Bullock is “Calamity Jane’ Bodine, a high-strung but savvy operative who must be lured back from a remote cabin where she makes pottery and eschews smoking and drinking. When she gets back in the game, it takes a while to find her mojo, but when she does, look out. She is hurling rapid-fire orders at a staid ex-president who badly wants back in the game.

Castillo (Joaquim de Almeida) has an uphill battle against a more appealing candidate, who is coached by smooth-talking, Southern-fried Thornton, playing a wolf-in-sheep’s-clothing, Pat Candy. He has pounced on Jane before, and uses psychological tactics to get under her skin.

This fictionalized account of Americans invading a poor South American country is actually inspired by a documentary of the same name by Rachel Boynton. In 2002, Carville’s firm, Greenberg Carville Shrum, flew a team to LaPaz to help re-elect an unpopular candidate.


As amusing as Bullock and Thornton are zestfully butting heads, there is considerable heft in the supporting cast too. Ann Dowd (“Compliance”), Anthony Mackie (“The Hurt Locker”), Zoe Kazan (“Ruby Sparks”) and Scoot McNairy (“Argo”), are shrewd members of the hired political assault team.

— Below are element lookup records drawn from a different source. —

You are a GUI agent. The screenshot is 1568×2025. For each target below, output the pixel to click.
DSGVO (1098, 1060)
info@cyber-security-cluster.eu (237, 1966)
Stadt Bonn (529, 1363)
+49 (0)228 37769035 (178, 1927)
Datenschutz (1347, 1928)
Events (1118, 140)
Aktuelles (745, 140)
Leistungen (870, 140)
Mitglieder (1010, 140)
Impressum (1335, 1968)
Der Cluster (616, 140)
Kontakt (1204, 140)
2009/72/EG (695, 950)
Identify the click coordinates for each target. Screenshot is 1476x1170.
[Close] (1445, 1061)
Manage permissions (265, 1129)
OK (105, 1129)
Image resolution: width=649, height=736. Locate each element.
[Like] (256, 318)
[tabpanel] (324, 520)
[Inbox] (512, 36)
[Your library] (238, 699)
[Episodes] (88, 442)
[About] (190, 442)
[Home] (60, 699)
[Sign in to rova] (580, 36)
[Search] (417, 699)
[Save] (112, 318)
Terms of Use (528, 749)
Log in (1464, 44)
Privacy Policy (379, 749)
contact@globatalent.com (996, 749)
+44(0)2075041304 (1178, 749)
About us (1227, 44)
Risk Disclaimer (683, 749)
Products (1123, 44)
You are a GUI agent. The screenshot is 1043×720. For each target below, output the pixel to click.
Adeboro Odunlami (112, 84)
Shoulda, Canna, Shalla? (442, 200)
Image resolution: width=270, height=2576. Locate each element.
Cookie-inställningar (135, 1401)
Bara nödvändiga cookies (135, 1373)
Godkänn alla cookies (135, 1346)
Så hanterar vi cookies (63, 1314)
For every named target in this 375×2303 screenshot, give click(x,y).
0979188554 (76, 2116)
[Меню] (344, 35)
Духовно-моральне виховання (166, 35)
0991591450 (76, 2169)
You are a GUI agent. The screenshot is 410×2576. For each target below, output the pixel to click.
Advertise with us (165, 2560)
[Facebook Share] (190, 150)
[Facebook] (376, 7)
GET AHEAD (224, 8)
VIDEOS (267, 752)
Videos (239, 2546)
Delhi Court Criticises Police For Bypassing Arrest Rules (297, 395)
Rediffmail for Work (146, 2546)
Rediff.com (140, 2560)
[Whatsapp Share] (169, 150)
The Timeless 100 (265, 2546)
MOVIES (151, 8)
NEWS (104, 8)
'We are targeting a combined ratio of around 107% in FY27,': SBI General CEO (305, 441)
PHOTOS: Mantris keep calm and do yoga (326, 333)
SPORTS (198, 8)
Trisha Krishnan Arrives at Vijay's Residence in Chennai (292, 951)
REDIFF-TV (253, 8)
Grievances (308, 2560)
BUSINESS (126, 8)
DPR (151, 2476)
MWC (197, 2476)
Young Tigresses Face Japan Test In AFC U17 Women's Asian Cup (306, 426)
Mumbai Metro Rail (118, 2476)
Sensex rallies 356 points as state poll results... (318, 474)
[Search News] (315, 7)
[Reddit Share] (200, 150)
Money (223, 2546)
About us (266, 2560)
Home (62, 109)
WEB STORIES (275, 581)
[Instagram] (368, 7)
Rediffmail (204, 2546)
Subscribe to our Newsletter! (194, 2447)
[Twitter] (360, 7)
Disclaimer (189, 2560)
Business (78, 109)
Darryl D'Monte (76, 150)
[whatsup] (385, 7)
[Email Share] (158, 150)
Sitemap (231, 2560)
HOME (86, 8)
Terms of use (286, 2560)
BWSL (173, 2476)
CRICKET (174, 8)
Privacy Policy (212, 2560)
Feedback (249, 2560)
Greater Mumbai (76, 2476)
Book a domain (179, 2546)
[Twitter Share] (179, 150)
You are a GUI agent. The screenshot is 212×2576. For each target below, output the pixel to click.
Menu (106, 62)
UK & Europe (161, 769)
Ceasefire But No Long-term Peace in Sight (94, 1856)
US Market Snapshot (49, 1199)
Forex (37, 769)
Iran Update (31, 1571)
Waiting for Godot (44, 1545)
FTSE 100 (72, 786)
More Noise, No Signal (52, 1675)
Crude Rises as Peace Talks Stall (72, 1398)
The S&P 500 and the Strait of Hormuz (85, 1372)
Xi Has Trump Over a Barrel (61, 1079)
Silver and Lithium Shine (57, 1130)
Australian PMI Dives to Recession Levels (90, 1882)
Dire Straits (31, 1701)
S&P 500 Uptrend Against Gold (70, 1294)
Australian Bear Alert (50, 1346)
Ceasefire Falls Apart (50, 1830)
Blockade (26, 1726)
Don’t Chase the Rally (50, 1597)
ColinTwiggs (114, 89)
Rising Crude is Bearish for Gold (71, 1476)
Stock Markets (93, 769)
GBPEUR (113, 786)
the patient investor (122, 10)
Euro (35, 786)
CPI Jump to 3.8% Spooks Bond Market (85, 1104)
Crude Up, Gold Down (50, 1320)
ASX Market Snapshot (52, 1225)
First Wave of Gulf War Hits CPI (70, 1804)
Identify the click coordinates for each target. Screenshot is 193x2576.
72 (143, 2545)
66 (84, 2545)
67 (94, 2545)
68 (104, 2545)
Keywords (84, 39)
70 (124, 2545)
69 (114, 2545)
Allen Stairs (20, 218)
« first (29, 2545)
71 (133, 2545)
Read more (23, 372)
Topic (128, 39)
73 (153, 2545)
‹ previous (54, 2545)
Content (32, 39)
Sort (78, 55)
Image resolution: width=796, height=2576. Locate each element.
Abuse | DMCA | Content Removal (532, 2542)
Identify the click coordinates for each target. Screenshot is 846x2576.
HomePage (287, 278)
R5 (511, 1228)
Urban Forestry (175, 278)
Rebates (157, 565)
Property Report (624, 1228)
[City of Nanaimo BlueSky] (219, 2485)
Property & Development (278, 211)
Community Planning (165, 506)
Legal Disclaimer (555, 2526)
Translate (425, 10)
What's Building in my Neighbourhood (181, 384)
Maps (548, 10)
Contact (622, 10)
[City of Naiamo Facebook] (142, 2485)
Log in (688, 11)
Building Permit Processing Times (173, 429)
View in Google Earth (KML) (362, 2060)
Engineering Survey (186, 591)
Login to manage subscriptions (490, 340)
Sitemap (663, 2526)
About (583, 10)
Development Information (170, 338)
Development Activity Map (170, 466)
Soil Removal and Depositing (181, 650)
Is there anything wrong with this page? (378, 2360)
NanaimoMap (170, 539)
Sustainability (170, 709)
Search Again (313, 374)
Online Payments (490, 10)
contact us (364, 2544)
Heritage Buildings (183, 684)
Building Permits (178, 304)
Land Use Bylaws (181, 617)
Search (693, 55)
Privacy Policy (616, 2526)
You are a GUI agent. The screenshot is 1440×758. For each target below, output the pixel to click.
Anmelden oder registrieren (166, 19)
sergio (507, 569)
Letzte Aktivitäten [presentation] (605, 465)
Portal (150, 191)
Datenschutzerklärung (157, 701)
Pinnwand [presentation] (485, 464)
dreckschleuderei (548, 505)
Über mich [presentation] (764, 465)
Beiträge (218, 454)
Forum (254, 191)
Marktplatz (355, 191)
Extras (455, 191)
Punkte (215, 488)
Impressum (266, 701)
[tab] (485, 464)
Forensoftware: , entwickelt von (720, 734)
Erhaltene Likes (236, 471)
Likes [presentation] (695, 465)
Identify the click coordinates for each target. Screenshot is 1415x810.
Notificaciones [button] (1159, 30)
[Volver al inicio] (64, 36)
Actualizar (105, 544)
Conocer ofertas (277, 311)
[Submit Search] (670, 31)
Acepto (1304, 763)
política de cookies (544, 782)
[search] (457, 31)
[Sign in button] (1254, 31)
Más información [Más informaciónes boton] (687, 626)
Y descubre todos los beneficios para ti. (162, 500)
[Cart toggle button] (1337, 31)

A sweet, soulful turn by Reynaldo Pacheco as Eddie, an idealistic Bolivian who believes in Castillo, gives the film a late-inning sentimental sheen. Strong work by de Almeida as the baffled candidate helps with cultural understanding of the country’s issues and political climate.

What Works

Director David Gordon Green, who exhibited much promise in his early career with “All the Real Girls” and “Undertow,” briskly keeps the action moving, as it could have been bogged down in ideology. It’s a broader canvas than he has handled before, and to his credit, he depicts the issues crucial to the people.

What Doesn’t Work

A swelling, grandiose music score, along with stretching out the ending, does not punctuate this story satisfactorily. It seemed like something was missing to connect the dots at the conclusion.

This film had elements to make it a much better work than it turned out to be. But what it says about the current state of politics is more tragic than comical.

3 stars out of 4

  • Director: David Gordon Green
  • Starring: Sandra Bullock, Billy Bob Thornton, Ann Dowd, Anthony Mackie, Scoot McNairy, Joaquim de Almeida, Reynaldo Pacheco
  • Rated: R for language including some sexual references.